The answer must consist of every line below containing "screenshot".

▶ **Data extract**
Segment Open

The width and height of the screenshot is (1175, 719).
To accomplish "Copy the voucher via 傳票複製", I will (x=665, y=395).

Segment Closed
Segment Open

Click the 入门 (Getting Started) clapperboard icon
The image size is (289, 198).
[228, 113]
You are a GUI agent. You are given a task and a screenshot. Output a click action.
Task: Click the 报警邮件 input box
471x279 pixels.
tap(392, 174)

Segment Closed
Segment Open

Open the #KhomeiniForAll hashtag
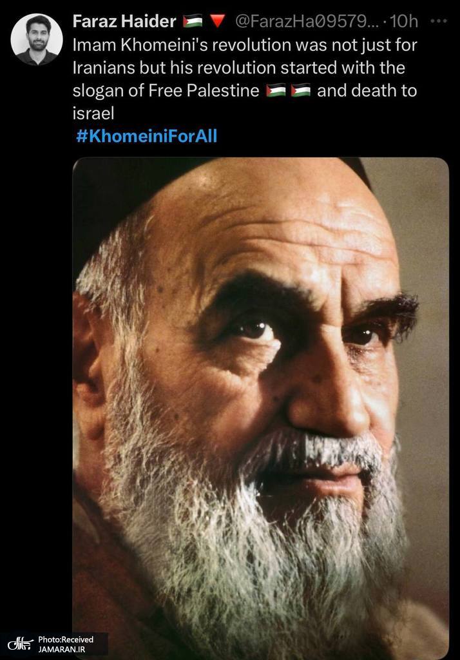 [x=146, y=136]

Segment Closed

▶ **Answer below**
The width and height of the screenshot is (1175, 719).
You are a GUI agent. You are given a task and a screenshot. Output a click action.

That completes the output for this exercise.